Seventeen-year-old Grace is in her final year at a Center, her days kept on track by AI-guided human caretakers. She has never questioned the system that raised her, grateful for the safety and certainty of a flawless upbringing—until she is gifted a banned book that awakens a longing to see beyond the Center’s walls.
On a school trip to Natural-Born District 1, she meets Tom, whose unscripted life is full of things she’s only read about: families built on warmth and choice, landscapes growing organically, futures that aren’t prewritten. Drawn to him and his different world, Grace starts bending rules—sneaking out, clashing with friends, deceiving caretakers—and begins to notice what her perfect system quietly takes away.

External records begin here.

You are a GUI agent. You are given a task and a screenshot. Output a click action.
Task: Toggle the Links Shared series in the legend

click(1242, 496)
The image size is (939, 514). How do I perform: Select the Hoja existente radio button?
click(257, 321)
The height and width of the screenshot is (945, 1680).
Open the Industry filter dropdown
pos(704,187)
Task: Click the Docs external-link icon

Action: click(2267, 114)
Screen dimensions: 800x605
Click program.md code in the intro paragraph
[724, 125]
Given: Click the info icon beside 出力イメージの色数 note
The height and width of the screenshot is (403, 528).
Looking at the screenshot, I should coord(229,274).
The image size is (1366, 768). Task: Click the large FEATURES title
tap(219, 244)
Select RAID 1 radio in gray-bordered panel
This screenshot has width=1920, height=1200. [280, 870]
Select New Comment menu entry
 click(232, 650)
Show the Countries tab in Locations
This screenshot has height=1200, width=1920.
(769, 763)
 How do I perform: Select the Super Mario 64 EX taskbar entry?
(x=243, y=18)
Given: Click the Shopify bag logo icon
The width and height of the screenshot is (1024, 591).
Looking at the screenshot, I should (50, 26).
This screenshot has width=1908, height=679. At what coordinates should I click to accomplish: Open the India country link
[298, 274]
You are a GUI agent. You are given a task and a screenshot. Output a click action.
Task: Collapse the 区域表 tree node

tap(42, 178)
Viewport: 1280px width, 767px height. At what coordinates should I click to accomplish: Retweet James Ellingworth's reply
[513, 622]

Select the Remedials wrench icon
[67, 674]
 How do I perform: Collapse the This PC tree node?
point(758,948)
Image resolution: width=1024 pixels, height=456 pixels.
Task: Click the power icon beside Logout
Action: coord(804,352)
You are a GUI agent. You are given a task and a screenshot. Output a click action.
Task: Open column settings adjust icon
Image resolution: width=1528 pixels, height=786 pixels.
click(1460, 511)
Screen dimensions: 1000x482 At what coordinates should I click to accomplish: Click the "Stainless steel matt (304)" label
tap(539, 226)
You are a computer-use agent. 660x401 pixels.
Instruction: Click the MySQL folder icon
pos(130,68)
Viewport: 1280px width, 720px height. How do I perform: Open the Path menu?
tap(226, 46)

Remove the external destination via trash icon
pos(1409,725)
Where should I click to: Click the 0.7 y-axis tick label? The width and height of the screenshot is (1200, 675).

When a charismatic minister drives a referendum to outlaw natural birth “for the children’s sake,” violence flares, and Grace and Tom’s bond collides with old wounds, a fragile new secret, and the cost of exposure. With days dwindling and the system tightening its grip, Grace must make a decision: protect the future that raised her—or risk everything for a life that no one else believes in.
Tense, intimate, and plausibly near, Birthright asks not only who gets to decide how we are made—but how much certainty we are willing to trade for choice.
For readers of Klara and the Sun, The Handmaid’s Tale, and The School for Good Mothers.